My great-grandmother passed away recently at the age of 97. Although we were so blessed to have so much time with her, it was still a tremendous loss for our family. I feel absurdly lucky to have been part of her life for so long, to have had her as what felt like a permanent fixture in my life. Of course, nothing is permanent, but I treasured my relationship with her. How many people get to be this close with their GREAT-grandmother?
She would be mortified to know I was writing about her, that the wide world of the internet was reading about her. But what can I say? She was something special.
When my first son was born in 2017, he became the last link in a chain of five generations, and my great-grandmother became a great-great grandmother. It was an absolute honor to watch her interact with my son. There were almost 93 years between them, but that didn’t matter one bit. Maw Maw lived for babies, and holding one always brought out an incredible spark of new life in her. Babies transformed her, a vibrancy emerging from her aged hands as our matriarch slipped into a familiar role: caretaker.

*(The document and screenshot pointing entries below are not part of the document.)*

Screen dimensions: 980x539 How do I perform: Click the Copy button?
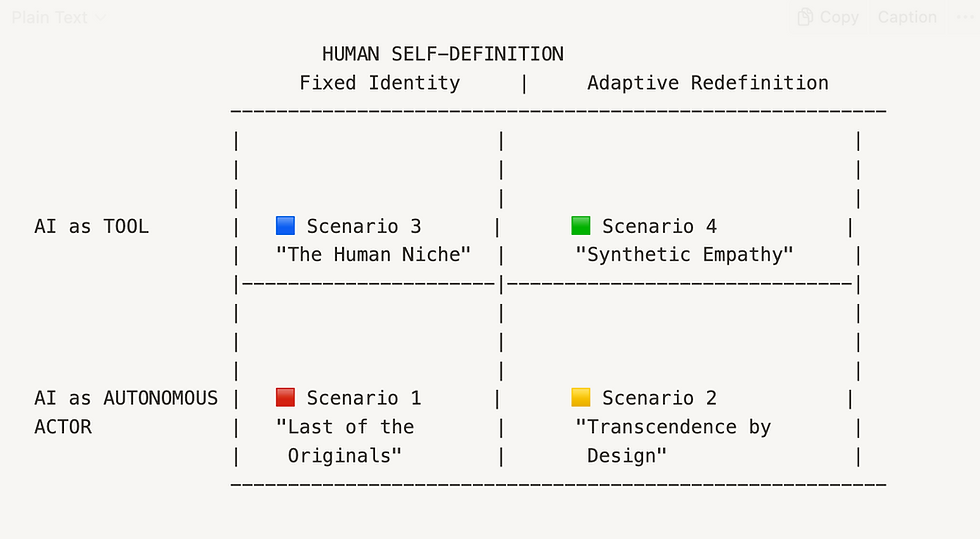click(828, 17)
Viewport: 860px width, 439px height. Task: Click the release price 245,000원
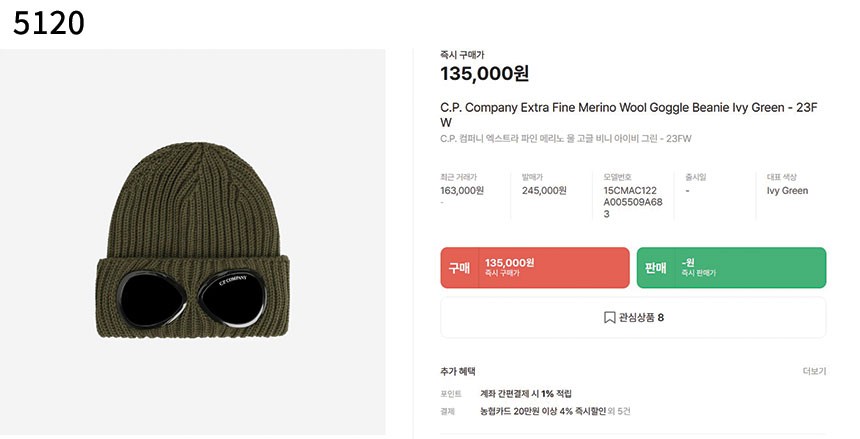click(x=544, y=190)
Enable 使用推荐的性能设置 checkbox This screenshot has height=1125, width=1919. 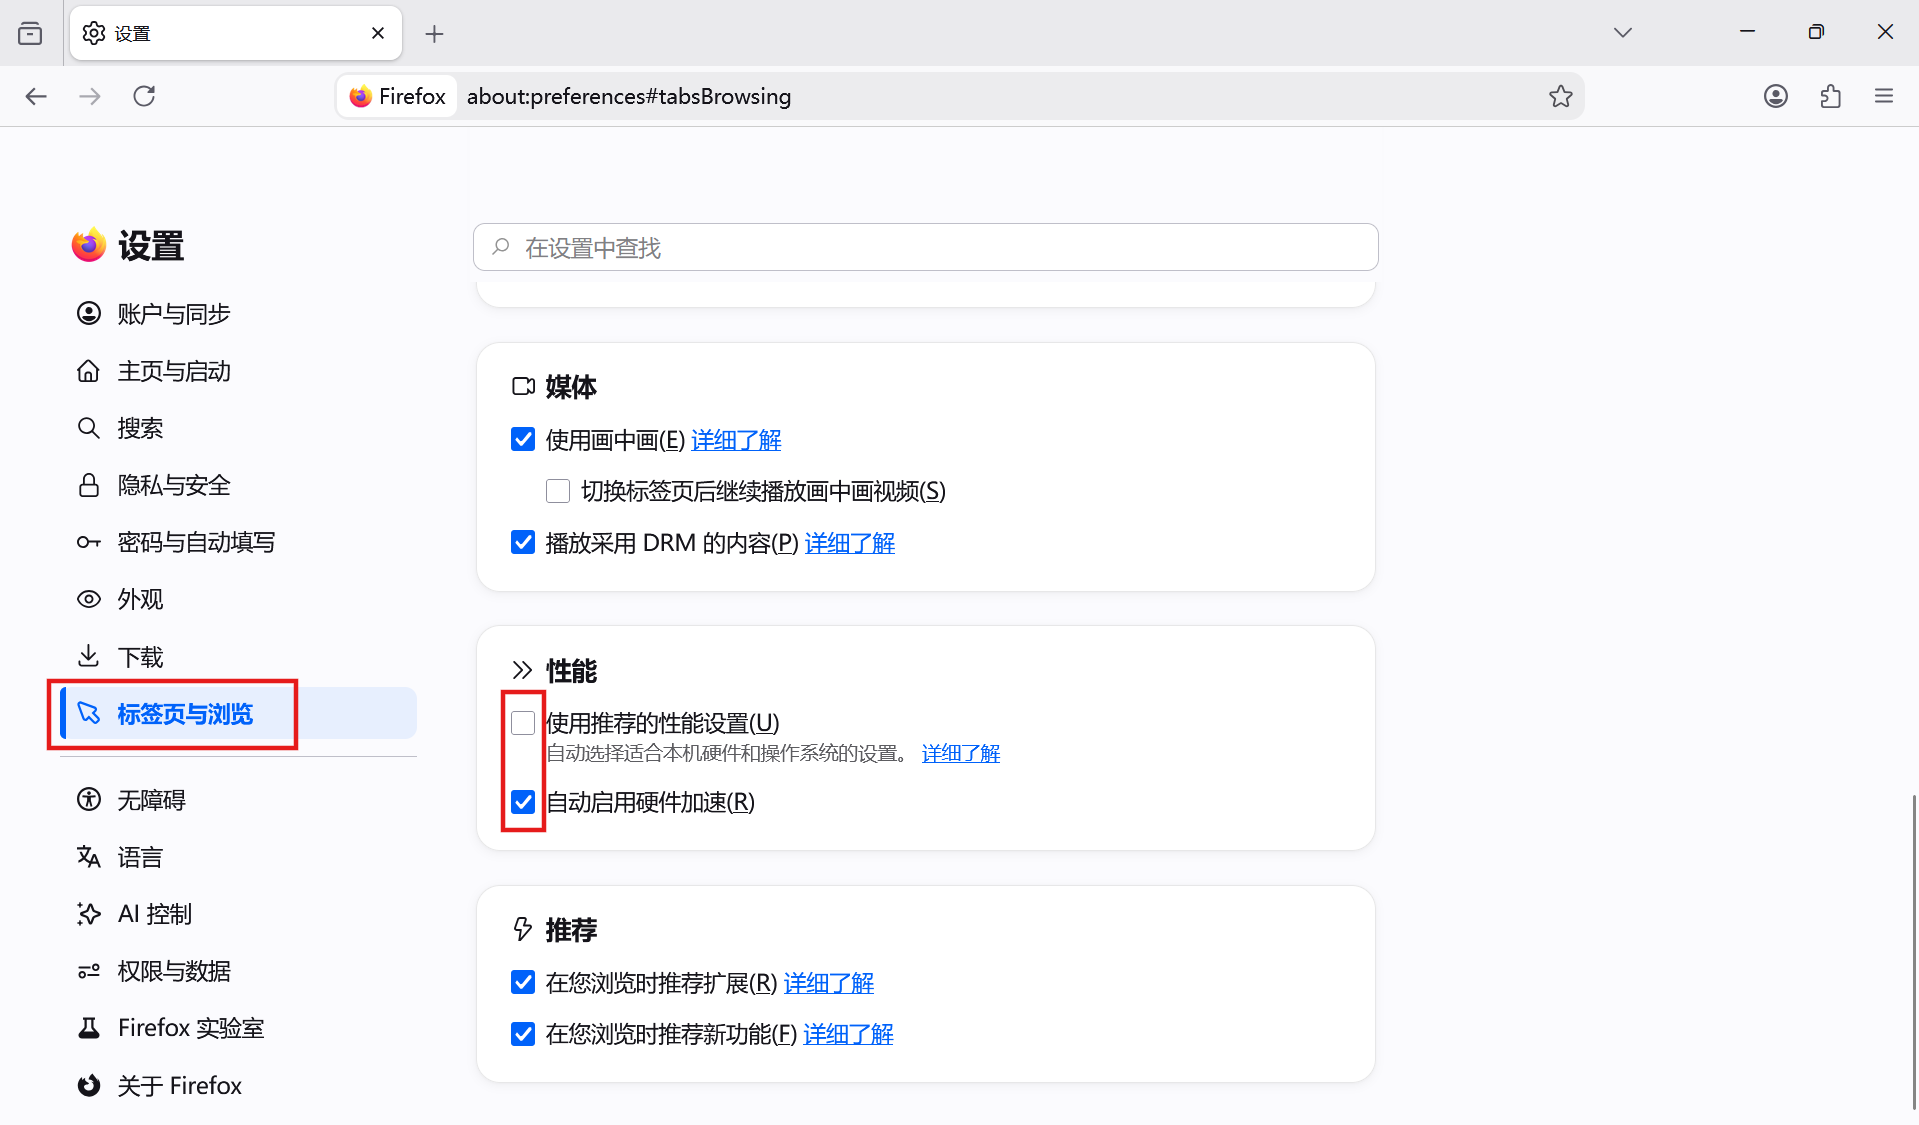(x=523, y=723)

We’re all familiar with the saying “it takes a village” when it comes to raising our children. When I think about my village, I always tend to think laterally. I think about my friends my age who also have children, who are stuck in the trenches with me and can commiserate. I think about my immediate family: my kids’ grandparents, my sister, sister-in-law, those who are a quick phone call away and can help in a pinch. My village is spread out all around me, to my left and right, and I’m grateful for each member.
But upon reflecting on the five generations spanning between my Maw Maw and my son, I saw a “vertical” village that has helped to raise my son in a way I hadn’t considered before. Stretching from my son, to myself, to my mother, to my grandmother, to my Maw Maw, is a ladder of strong parents who have poured themselves into raising their families. There is a similar ladder on my dad’s side of the family, and aunts and uncles branching off as well. The person who I am has been formed by this long line of people– not so much in that they have an immediate impact on my day to day parenting, but in the way that I am a collection of all of them, through decades upon decades of their love. I am sure I have been formed by relatives I’ve never even met, who have raised those who came before me. It makes me wonder how my own parenting methods will affect my future grandchildren, great-grandchildren, even the ones I may never meet.
So thank you, of course, to my horizontal village, who surrounds me always, to whom I can reach out at a moment’s notice. But thank you as well to my vertical village, to family members who have shaped other family members who have in turn shaped me. Thank you to my Maw Maw, who dedicated her life to her family, right down to her great-great-grandsons. It has been such a blessing to be part of this chain and watch the first and last links interact with each other, and moreover, to know this chain will continue to stretch on.